If you’re like most people, you wake up most mornings and immediately check your Telex machine to see if there’s been any announcements that someone has finally built an open-wheeled formula race car that is powered by the motor from a washing machine. Most mornings end in bitter disappointment, with no washer-powered racer news and just raw, uncut rage to fill the hole. Until now. Yes, your long nightmare is over, thanks to the team of Craft-Bamboo Racing and Haier Washing Machines, who have joined forces to build the first formula car with a motor from a washing machine.
It shouldn’t surprise you that the motors used in these washers are electric, not gasoline-powered, so this car is an all-electric race car. Hong Kong-based Craft Bamboo developed the Formula Haier car around the direct-drive washing machine motor, which makes 660 W of power (that’s about 0.9 horsepower, pretty damn good for a washing machine) and an impressive 45 nM/33 lb-ft of torque.
That’s a good bit less than most race cars make, but it’s enough to do something with.

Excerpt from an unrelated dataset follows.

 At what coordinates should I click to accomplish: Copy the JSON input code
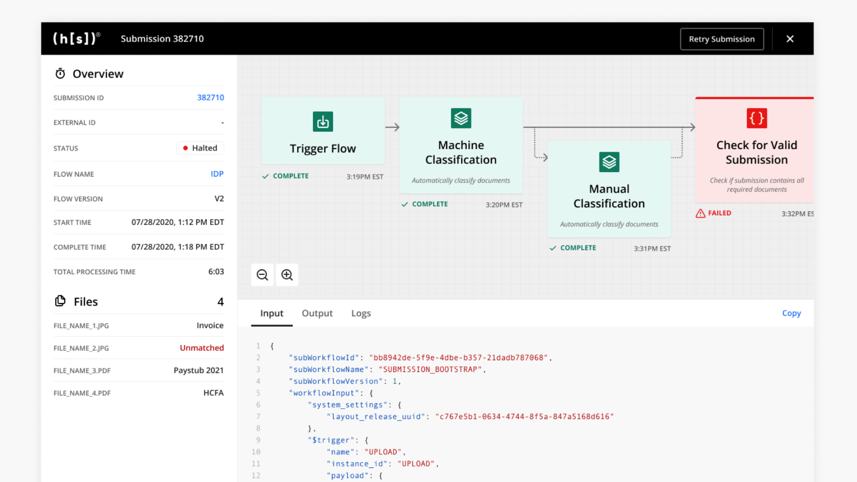point(791,313)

As you can guess, weight savings and good aerodynamics are important when you’re dealing with a powerplant with the power of 80 per cent of a single horse, but the decent (again, for a washing machine) torque numbers do help.
Craft-Bamboo made an informative video showing how they did it:
As you can see in the video, the motor, normally mounted directly to the washing machine’s drum to eliminate the need for belts, is a remarkably small unit, about the size of a thick frisbee.
Instead of running the motor on its normal 230V AC wall power, it’s being run from a large 12V battery, which is then converted to single-phase AC, and then to a motor controller unit.
They seem to have adapted their existing Renault gearbox for this application, too. No mention is made of top speed or acceleration or range, but I wouldn’t expect any of those numbers to be particularly impressive, outside of the context that the car is powered by an appliance.
I’m excited to see this thing in action! I hope eventually this merges into its own Formula Appliance series, so I can finally stick that blender motor into that old Formula Vee car I saw on Craigslist.